- **TASK A**
Decide whether each statement below agrees with the passage on Victorian workhouses. Answer yes or no for each and quote the words from the passage that decide it.

(i) The Poor Law of 1601 made every parish legally responsible for the poor within its territory.
(ii) Men and women in a workhouse shared the same quarters.
(iii) The oldest workhouse can be traced back to 1601.
- **TASK B**
Answer these questions from the passage on Victorian workhouses:
(i) What did Victorian writers call the workhouses?
(ii) Who set out the punishments for breaking the rules of the pauper house?
(iii) Where were workhouse children made to work without their parents' knowledge?
- **TASK C**
Continue the passage on Victorian workhouses, starting after its final sentence.

During the Victorian period, there two types of asylums; one which provided a place for refuge to the poor people and was known as workhouse, and the other was mental asylum where mentally ill patients were treated.
Poor people’s shelter
A workhouse was a place that sheltered the poor people who did not have the means of supporting themselves. These workhouses along with providing a place to live also gave work to the poor people. The workhouses were functioning under the Poor Law systems prevailing in England and Wales, Scotland and Ireland.
The oldest workhouse can be traced back to 1652 though there are records which suggest that such workhouses existed even before that. The Poor Law of 1601 in England began the concept of the state providing relief to the poor and placed a legal responsibility on every parish to take care of the poor that fell within its territory. In the 17th century, the system of workhouses slowly developed.
The workhouses had captured the imagination of the Victorian writers who termed this place as pauper palaces. The Consolidated General Order monitored the workhouse functioning in terms of diet, dress, education, discipline, etc.
How was the daily life in a workhouse?
The routine of the workhouse inmate was designed in such a manner that it was harsh and degrading. The reason behind this was to only enable that person to stay in the workhouse who are genuinely poor and have no place to stay nor have any job for a living.
In the workhouse men, women and children were kept in separate quarters. The inmates were given a uniform which they had to wear during their stay at the workhouse. There were certain punishments set out by the Poor Law Commission for breaking the rules of the pauper house. The inmates were not permitted to talk to one another to maintain the discipline of the house.
The workhouses had a staff consisting of a Master, a Matron, Chaplain, Medical Officer, School teacher and a porter. The workhouses provided education to the children hoping that at least some of them will not return back to the pauper house as education will help them to fetch for some job. However, these children were made to work in factories and mines without their parents knowledge.

- **DATA FOR ANALYSIS**
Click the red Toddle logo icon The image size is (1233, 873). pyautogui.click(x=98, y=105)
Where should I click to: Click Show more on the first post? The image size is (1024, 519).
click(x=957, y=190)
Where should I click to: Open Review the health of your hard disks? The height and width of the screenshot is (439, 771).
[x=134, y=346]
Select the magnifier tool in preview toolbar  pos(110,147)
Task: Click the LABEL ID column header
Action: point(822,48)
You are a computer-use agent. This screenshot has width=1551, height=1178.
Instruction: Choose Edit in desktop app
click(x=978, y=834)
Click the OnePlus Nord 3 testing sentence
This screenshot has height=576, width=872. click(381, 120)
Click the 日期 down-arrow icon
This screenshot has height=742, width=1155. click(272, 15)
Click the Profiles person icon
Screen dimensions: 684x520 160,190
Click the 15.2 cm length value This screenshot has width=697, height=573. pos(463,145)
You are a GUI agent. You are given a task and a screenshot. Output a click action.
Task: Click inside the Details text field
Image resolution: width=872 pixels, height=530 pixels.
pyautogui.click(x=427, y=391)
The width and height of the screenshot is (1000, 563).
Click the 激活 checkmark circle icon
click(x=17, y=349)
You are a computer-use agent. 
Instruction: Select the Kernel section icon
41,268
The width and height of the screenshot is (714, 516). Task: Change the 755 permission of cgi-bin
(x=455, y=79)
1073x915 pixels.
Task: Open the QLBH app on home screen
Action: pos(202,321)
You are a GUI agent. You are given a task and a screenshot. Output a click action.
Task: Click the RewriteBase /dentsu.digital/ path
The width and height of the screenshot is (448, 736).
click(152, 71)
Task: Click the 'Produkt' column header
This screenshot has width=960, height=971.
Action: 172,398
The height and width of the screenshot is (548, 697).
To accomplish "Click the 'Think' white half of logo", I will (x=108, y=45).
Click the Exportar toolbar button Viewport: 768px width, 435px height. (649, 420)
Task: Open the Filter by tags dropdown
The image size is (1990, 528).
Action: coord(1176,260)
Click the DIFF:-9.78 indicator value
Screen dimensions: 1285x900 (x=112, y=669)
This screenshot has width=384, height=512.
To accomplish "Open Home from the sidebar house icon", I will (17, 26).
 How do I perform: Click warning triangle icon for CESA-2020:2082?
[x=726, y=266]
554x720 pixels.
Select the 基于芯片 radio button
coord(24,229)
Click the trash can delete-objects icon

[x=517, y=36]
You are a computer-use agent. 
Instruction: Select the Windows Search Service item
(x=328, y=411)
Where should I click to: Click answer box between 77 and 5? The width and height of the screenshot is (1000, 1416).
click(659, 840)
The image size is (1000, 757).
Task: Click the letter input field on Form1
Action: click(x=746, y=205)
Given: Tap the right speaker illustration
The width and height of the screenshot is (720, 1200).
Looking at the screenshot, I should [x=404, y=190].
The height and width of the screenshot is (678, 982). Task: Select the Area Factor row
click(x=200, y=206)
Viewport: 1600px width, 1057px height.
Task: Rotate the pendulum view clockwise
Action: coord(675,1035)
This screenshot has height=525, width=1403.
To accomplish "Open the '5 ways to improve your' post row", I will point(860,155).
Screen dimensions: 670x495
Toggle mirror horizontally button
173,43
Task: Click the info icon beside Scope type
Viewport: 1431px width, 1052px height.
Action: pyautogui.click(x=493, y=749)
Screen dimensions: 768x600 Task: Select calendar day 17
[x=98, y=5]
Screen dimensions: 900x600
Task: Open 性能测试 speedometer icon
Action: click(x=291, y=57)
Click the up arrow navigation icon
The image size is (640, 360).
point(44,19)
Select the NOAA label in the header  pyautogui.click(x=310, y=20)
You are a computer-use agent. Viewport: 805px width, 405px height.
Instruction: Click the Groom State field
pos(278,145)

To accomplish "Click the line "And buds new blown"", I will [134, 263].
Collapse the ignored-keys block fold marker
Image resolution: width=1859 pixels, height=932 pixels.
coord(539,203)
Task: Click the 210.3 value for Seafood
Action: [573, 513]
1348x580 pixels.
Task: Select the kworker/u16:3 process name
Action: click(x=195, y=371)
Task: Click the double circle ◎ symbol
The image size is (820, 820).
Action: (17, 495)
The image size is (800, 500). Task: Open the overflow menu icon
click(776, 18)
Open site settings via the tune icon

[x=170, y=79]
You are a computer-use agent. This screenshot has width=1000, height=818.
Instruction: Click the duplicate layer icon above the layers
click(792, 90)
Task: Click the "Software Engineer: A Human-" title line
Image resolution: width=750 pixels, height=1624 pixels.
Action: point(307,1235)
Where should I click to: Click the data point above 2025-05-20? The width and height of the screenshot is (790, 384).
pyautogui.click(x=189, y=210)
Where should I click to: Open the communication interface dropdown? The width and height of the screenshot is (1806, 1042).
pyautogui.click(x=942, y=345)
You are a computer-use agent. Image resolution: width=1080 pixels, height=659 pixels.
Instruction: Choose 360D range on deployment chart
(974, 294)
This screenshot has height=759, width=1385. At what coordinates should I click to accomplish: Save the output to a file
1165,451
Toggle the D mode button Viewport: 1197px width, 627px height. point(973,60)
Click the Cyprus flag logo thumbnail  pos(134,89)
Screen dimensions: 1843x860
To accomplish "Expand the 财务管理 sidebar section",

- **RESPONSE A**
(i) Yes: "placed a legal responsibility on every parish to take care of the poor that fell within its territory"
(ii) No: "In the workhouse men, women and children were kept in separate quarters"
(iii) No: "The oldest workhouse can be traced back to 1652"

- **RESPONSE B**
(i) Pauper palaces
(ii) The Poor Law Commission
(iii) In factories and mines

- **RESPONSE C**
The working schedule in the pauper house kept the inmates busy throughout the day. Also in most of the workhouses, the living conditions were such that increased the probability of the inmates suffering from depression. The conditions of the workhouses started improving during the 19th century. Also as the years passed the workhouses were occupied by orphaned children, old people, abandoned children, deserted wives etc.
During the Victorian period, a lot of changes were brought about for improving the conditions of the people living in mental asylums. The condition of the patients admitted there was bad as their treatment depended on the funds given to the asylum. Also, mentally ill patients were thought to have a spiritual problem and thus no medical help could be given to those in need.
There were reports suggesting that the inmates of the asylums were treated cruelly and were even starved. These and many other problems made it difficult for the patients to survive in those conditions and all the factors combined together drastically reduced the chances of a person to be cured.
Steps to improve the conditions had begun since the illness of George III. An important change that was made in 1828 in the case of the admission of patients was that it was necessary for two doctors to sign on the admission form of a new patient after thoroughly examining the patient.
A major breakthrough came in 1845 when county asylums were made mandatory and a separate record of the patients admitted and discharged was required to kept by the institutions.